[Stored data entries]
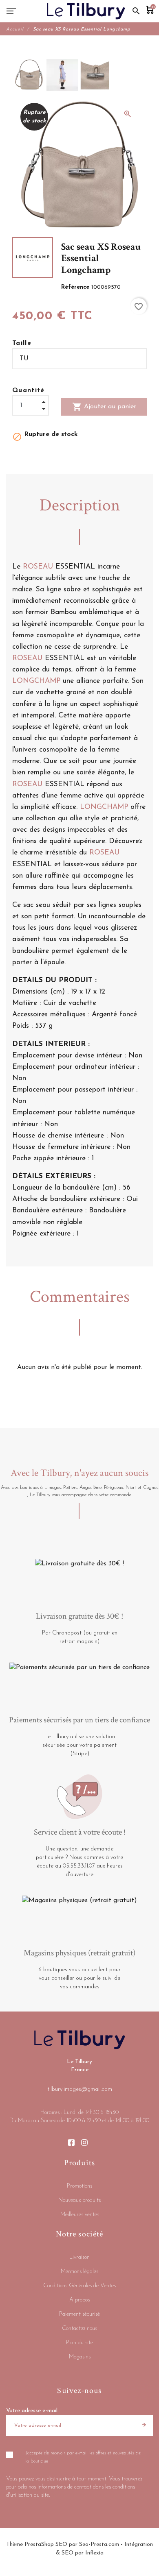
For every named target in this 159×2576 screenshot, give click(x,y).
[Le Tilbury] (86, 11)
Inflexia (94, 2553)
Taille (21, 343)
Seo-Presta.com (99, 2544)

PROBLEM DESCRIPTION | All the records above need to be given again word for word. Skip the pictures.

SOLVED EXERCISE |
For every named target in this 159×2576 screenshot, give click(x,y).
[Le Tilbury] (86, 11)
Inflexia (94, 2553)
Taille (21, 343)
Seo-Presta.com (99, 2544)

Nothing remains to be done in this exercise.